| THE TASK |
Quote the rows word for word, starting at the line that contains "Where should I click to: Expand" and running through the last row, with both ends included. Leave the pictures out of your answer.

[Rows from a pointing dataset]
= = =

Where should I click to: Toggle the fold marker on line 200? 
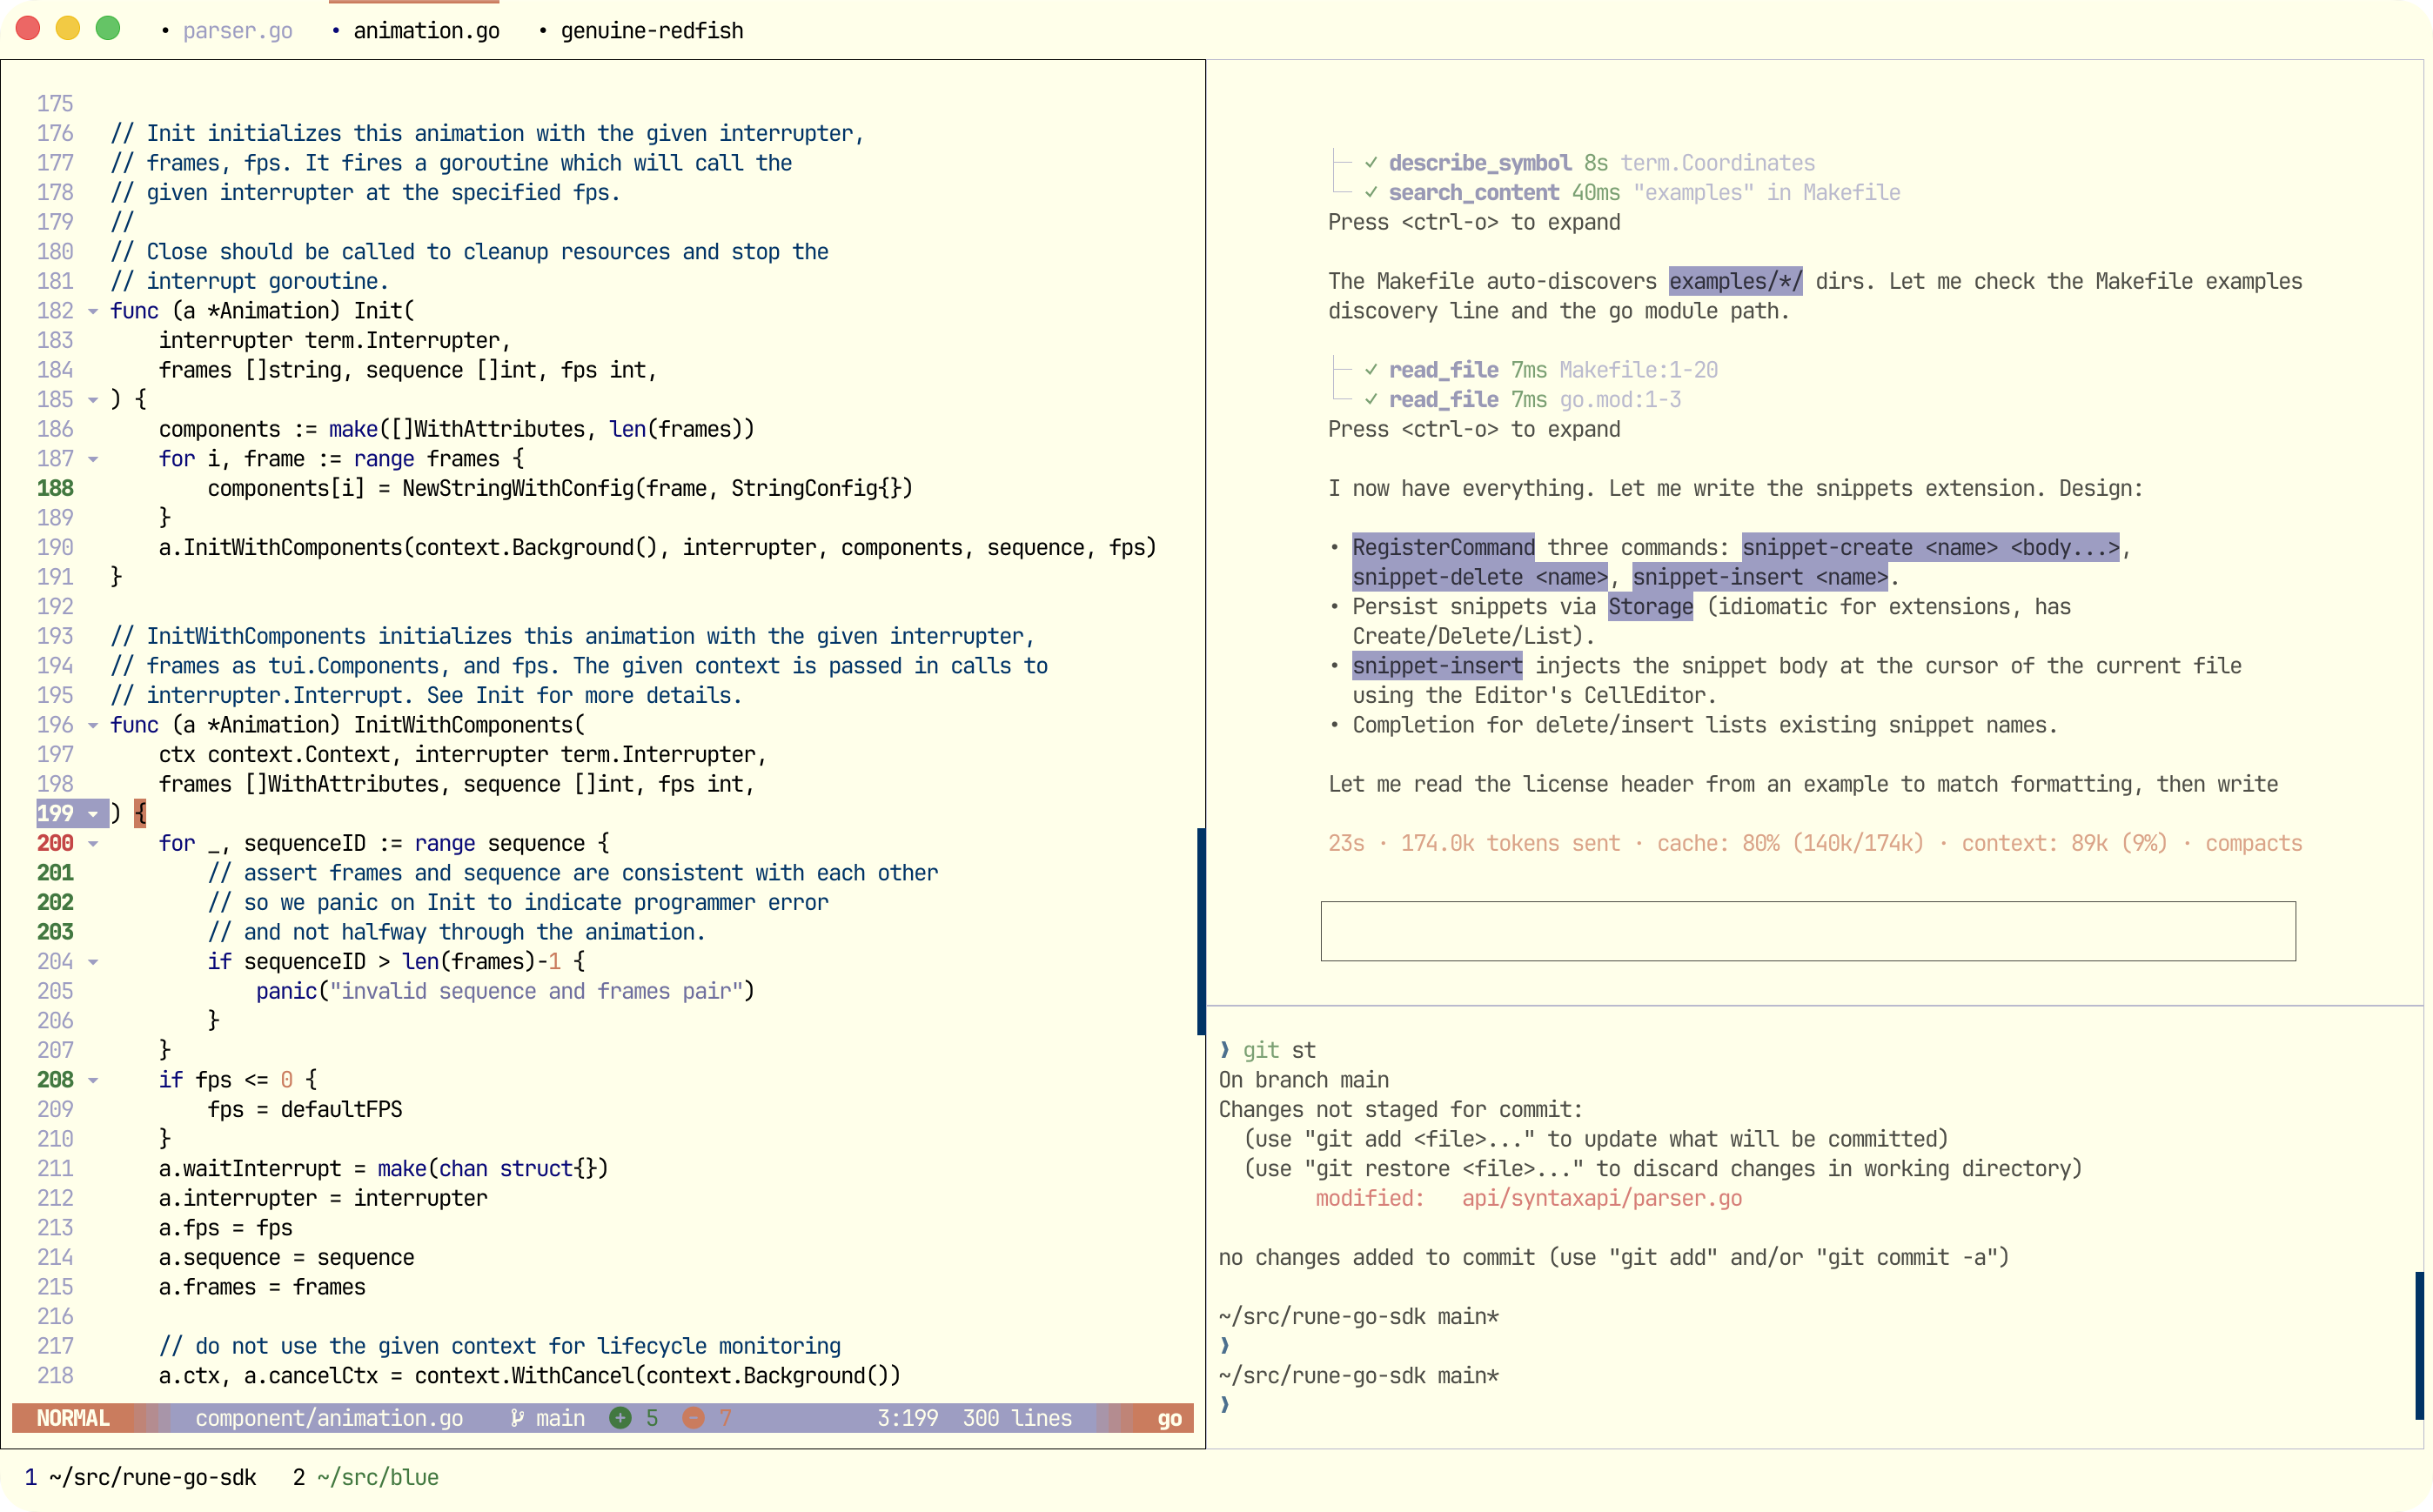point(93,843)
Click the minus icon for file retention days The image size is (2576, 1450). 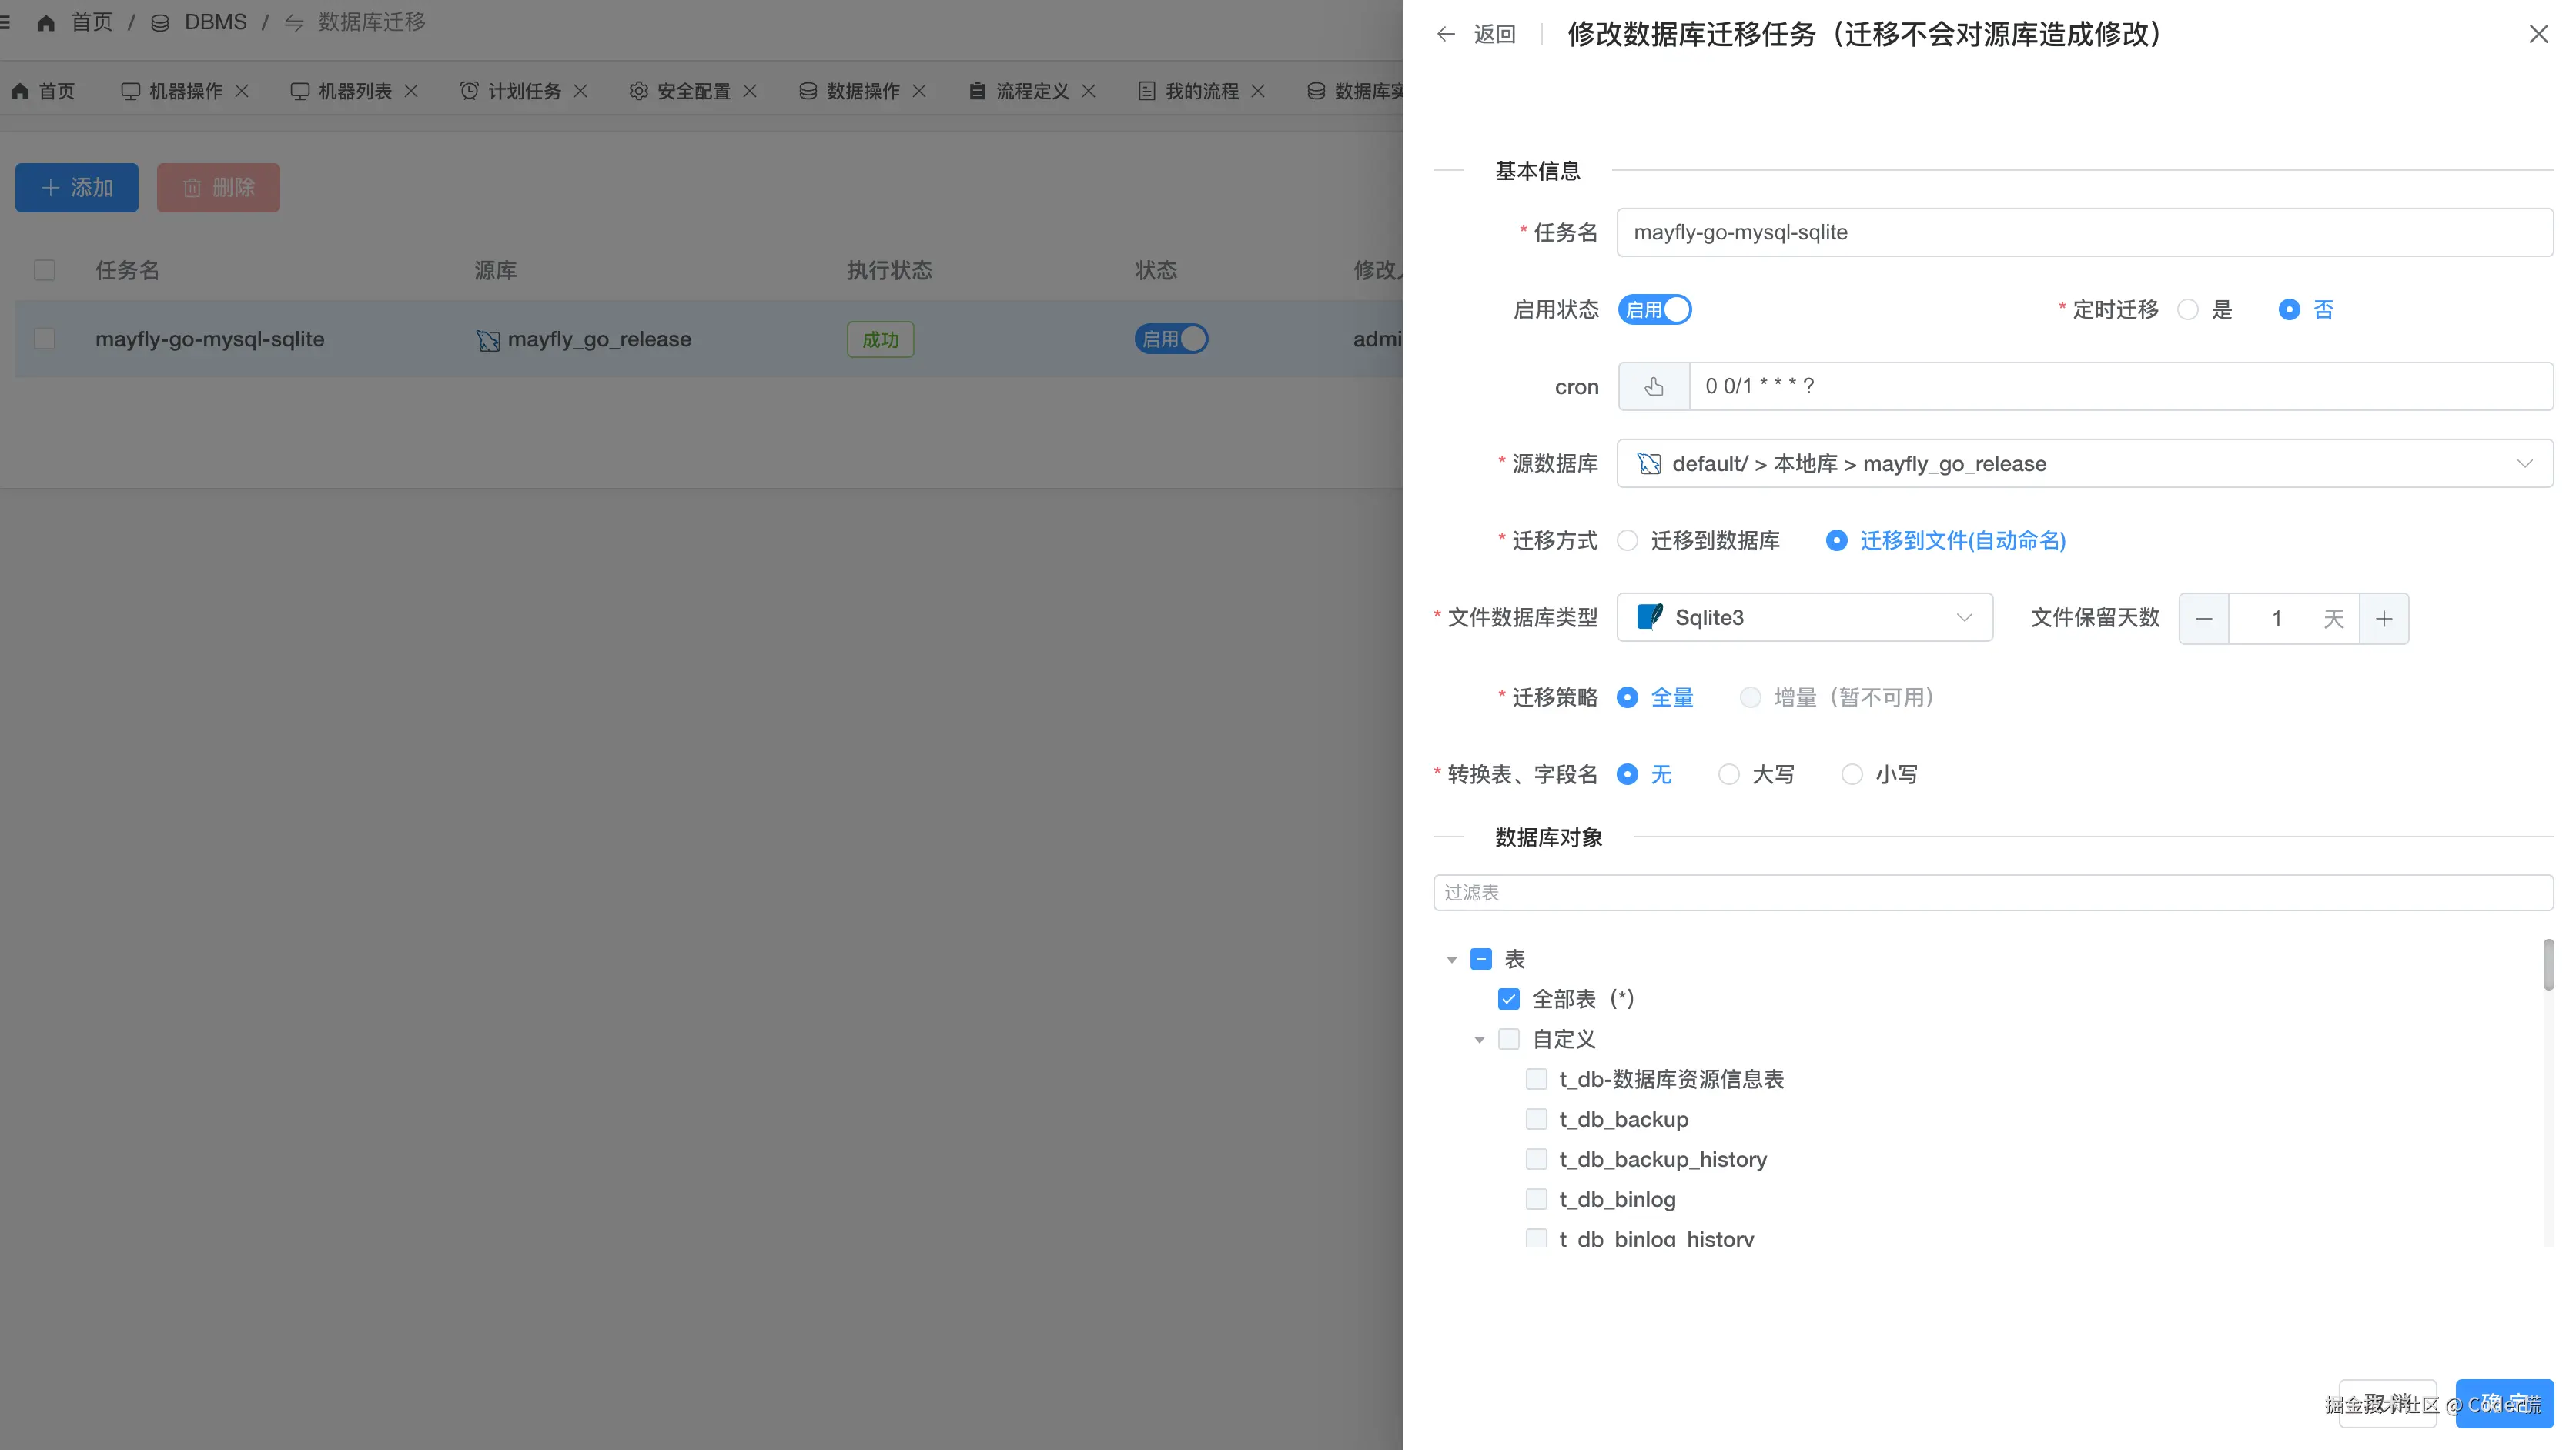click(2204, 619)
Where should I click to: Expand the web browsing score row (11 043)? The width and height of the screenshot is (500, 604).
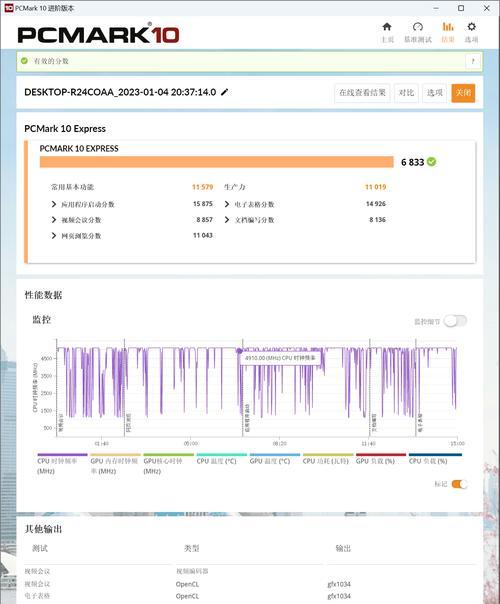[x=54, y=236]
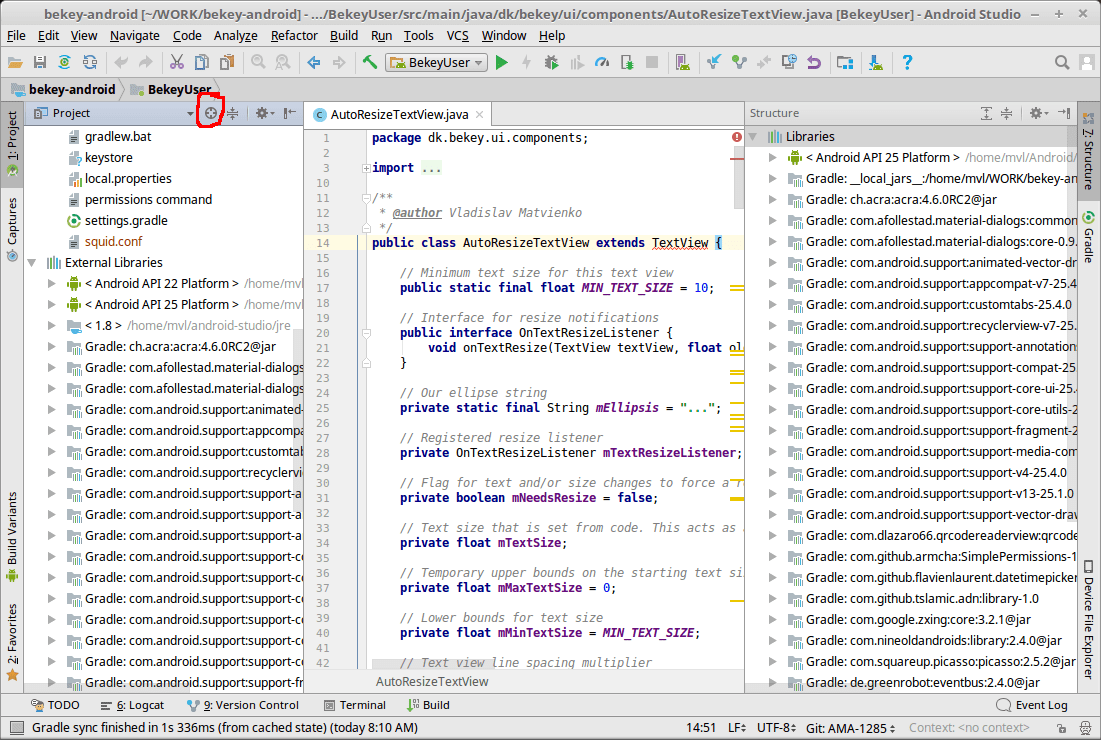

= = =

| TASK SOLUTION |
Where should I click to: Expand the web browsing score row (11 043)? The width and height of the screenshot is (500, 604).
[x=54, y=236]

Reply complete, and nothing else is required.